In winning parliamentary elections, Moldova’s incumbent party has kept the country on track to join the European Union, overcoming Russia’s efforts to sow dissension and pull the Moldovans away from Brussels and toward Moscow.
Yet the outcome of Sunday’s vote and reactions to it showed just how wide the gap has become between pro-European and pro-Russian Moldovans. As the war in Ukraine wears on, Russia militarizes and its relations with the West grow more hostile, Moldova and other former Soviet-bloc states caught between them are trying to find a stable footing.

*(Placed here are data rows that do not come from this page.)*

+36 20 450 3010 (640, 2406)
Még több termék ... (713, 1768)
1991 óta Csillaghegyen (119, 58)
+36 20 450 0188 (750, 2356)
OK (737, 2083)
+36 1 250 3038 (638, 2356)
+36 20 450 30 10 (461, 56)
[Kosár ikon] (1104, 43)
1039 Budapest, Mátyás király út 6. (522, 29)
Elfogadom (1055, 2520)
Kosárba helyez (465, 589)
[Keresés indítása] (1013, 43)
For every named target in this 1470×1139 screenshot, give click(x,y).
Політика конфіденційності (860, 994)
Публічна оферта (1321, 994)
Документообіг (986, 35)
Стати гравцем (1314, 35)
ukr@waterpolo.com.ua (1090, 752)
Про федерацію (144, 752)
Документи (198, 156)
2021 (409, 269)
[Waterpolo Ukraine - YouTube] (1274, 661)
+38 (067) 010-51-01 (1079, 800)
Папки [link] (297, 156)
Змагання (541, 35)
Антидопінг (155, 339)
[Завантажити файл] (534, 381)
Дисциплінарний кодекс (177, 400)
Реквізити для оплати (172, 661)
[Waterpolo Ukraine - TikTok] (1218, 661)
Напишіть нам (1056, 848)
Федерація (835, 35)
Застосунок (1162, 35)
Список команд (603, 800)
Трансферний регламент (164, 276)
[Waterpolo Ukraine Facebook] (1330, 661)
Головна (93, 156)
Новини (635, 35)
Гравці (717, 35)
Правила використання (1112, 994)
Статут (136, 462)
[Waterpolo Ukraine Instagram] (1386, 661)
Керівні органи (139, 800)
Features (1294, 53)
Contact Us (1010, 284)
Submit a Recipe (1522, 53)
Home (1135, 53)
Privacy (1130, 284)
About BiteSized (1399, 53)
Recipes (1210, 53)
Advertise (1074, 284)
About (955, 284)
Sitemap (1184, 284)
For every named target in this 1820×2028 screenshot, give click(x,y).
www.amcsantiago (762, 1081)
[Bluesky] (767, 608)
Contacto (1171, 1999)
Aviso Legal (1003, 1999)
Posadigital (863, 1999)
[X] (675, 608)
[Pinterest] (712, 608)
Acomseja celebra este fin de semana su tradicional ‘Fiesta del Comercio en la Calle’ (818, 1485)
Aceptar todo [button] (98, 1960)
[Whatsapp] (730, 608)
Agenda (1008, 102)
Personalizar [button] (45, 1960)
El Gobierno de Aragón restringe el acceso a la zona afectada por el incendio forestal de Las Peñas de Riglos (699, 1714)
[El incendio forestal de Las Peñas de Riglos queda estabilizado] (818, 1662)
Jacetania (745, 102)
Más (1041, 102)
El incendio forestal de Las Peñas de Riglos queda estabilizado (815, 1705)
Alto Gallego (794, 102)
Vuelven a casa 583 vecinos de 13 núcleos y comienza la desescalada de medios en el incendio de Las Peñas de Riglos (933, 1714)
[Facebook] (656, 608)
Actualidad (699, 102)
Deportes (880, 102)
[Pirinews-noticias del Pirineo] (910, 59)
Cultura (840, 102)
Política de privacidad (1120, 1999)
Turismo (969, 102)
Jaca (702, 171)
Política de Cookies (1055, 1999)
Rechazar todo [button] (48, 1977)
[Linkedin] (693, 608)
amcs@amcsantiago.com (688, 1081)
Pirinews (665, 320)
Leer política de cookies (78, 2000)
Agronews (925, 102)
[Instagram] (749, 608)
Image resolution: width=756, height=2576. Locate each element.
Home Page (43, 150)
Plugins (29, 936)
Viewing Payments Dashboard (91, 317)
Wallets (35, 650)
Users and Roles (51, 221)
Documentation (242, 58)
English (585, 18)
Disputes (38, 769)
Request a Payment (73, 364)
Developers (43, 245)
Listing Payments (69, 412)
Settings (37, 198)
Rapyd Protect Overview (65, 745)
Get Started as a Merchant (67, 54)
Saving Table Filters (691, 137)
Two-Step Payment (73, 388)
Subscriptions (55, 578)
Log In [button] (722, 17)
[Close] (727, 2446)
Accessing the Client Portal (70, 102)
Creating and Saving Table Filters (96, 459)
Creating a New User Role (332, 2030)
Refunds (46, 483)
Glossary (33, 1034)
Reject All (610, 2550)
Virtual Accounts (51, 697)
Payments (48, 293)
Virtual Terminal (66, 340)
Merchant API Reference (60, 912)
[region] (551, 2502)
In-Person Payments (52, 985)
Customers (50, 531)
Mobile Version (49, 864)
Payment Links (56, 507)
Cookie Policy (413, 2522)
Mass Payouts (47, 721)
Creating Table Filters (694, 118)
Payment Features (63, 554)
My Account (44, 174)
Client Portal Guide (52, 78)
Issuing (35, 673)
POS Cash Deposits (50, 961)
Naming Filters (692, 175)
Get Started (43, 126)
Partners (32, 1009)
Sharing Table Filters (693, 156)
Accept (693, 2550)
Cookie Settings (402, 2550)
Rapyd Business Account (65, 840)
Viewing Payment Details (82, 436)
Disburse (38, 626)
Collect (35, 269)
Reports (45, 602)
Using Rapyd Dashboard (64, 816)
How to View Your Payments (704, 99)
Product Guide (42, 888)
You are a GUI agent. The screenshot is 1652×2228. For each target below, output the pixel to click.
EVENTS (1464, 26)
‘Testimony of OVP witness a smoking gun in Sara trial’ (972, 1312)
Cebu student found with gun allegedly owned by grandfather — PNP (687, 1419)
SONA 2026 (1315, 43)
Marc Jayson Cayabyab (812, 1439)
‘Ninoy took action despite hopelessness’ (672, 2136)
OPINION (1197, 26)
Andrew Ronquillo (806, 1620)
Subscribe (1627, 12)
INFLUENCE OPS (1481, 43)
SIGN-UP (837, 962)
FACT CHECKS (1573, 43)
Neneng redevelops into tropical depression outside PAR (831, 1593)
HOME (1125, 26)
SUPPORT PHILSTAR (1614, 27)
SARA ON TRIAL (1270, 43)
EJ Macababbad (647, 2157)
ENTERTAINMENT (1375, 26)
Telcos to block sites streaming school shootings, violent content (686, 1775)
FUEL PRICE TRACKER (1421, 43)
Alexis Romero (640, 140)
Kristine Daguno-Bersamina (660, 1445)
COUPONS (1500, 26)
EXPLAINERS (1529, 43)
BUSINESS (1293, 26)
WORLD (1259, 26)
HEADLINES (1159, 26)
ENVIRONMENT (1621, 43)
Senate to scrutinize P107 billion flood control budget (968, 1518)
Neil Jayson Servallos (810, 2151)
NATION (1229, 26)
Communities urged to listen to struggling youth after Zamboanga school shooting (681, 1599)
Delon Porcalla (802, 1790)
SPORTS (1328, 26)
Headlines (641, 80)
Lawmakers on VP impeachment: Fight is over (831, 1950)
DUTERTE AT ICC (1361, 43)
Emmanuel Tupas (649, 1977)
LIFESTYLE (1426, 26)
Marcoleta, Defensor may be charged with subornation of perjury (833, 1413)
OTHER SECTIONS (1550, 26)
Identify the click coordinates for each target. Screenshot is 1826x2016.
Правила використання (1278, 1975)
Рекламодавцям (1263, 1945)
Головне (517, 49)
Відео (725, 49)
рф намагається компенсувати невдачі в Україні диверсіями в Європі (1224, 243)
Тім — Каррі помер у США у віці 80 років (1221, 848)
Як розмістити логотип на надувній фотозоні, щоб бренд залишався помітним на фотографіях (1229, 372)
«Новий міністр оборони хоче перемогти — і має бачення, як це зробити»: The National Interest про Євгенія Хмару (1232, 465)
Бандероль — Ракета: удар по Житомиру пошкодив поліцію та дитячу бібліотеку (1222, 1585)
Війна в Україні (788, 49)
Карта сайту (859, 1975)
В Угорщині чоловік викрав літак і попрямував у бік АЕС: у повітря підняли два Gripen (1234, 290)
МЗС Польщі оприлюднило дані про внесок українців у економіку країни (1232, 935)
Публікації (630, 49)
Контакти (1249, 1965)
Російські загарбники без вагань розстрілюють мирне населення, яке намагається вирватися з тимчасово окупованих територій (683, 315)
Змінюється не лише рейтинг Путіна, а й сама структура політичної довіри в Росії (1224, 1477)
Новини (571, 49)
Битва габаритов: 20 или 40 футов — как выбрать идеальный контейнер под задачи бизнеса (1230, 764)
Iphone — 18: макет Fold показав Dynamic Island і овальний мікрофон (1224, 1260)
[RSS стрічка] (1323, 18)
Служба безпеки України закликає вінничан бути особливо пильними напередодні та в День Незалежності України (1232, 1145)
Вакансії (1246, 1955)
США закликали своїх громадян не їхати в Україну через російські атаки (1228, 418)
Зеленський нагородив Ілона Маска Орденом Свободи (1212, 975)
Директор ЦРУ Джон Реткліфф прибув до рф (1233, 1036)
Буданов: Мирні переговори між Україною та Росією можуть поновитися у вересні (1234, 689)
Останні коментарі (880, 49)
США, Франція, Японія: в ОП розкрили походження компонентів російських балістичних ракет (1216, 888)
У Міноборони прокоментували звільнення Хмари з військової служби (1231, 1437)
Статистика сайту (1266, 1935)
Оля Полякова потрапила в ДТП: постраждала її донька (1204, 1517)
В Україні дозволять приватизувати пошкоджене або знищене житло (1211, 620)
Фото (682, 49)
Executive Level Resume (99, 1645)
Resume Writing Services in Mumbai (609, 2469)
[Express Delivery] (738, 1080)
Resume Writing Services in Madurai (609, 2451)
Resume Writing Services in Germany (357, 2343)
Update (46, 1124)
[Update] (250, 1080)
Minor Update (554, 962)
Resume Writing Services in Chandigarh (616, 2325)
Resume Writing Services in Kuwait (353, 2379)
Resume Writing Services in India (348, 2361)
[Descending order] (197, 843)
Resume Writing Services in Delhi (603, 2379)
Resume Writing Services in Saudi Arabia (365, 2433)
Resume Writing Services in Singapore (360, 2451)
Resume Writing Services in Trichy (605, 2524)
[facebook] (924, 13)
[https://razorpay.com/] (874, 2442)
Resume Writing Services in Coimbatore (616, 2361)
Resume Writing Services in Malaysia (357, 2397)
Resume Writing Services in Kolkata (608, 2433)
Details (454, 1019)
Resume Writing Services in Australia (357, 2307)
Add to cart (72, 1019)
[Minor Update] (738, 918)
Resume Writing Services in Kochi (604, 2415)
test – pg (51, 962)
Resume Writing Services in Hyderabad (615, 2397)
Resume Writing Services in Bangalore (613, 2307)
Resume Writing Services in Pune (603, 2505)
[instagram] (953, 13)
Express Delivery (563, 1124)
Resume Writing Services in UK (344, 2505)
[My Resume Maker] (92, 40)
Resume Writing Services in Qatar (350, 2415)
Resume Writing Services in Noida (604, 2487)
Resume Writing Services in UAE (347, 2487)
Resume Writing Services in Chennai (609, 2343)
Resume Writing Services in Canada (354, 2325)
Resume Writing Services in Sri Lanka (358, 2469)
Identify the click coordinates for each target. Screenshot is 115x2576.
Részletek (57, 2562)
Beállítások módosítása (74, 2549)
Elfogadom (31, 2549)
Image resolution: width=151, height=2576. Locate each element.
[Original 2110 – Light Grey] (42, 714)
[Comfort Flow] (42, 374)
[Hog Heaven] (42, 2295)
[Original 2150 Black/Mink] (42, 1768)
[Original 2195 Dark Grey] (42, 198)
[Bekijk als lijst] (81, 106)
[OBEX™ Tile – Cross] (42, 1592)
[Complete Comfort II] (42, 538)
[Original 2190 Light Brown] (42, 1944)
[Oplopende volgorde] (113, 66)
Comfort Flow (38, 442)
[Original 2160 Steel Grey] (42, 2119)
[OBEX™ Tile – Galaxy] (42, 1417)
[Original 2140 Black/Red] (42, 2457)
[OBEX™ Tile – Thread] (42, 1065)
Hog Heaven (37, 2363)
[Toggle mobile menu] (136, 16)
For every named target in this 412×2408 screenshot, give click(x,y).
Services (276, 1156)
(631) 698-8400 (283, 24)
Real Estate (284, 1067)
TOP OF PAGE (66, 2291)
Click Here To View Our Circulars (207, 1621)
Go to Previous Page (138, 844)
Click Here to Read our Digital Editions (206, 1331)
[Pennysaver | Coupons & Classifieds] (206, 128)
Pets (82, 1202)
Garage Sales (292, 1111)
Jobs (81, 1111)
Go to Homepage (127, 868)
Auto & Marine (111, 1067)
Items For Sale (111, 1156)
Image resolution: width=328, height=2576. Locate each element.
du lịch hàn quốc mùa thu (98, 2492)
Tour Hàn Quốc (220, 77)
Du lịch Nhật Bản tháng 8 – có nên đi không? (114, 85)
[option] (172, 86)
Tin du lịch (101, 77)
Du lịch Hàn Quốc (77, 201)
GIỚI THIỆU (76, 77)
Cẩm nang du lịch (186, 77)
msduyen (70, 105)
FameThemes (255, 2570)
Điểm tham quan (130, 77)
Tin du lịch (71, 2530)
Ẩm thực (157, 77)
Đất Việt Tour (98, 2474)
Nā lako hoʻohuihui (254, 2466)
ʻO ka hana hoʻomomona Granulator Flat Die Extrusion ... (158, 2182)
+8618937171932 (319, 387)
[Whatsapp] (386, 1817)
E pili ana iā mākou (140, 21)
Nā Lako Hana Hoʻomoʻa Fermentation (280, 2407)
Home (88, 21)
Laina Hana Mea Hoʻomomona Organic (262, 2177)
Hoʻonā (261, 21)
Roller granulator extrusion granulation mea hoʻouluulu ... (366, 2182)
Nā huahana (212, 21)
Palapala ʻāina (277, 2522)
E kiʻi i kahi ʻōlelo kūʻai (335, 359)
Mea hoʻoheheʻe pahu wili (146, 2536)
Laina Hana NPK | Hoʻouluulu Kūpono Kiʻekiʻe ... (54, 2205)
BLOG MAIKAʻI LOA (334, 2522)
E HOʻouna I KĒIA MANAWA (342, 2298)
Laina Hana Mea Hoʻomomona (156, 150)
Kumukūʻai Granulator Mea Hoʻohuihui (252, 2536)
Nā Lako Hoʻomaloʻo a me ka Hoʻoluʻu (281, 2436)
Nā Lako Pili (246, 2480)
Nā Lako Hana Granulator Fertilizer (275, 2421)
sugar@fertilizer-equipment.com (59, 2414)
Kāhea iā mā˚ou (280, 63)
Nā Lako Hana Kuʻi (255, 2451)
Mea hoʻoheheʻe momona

The Moldovan government’s supporters celebrated their victory as a defeat of Kremlin interference, following a campaign plagued by disinformation from Russia and allegations that it bought off voters. Moldova reported cyberattacks on electoral systems and hoax bomb threats at voting sites for expatriates, a key bloc of support for pro-European politicians.
“You have won battle after battle against enemies of our country,” Igor Grosu, the speaker of the Parliament, said on Monday.
“The European path is our way forward,” President Maia Sandu said.
Their Party of Action and Solidarity captured 55 of the 101 seats in Moldova’s Parliament, based on preliminary results — an absolute majority, though a smaller one than it won in the last parliamentary election, in 2021.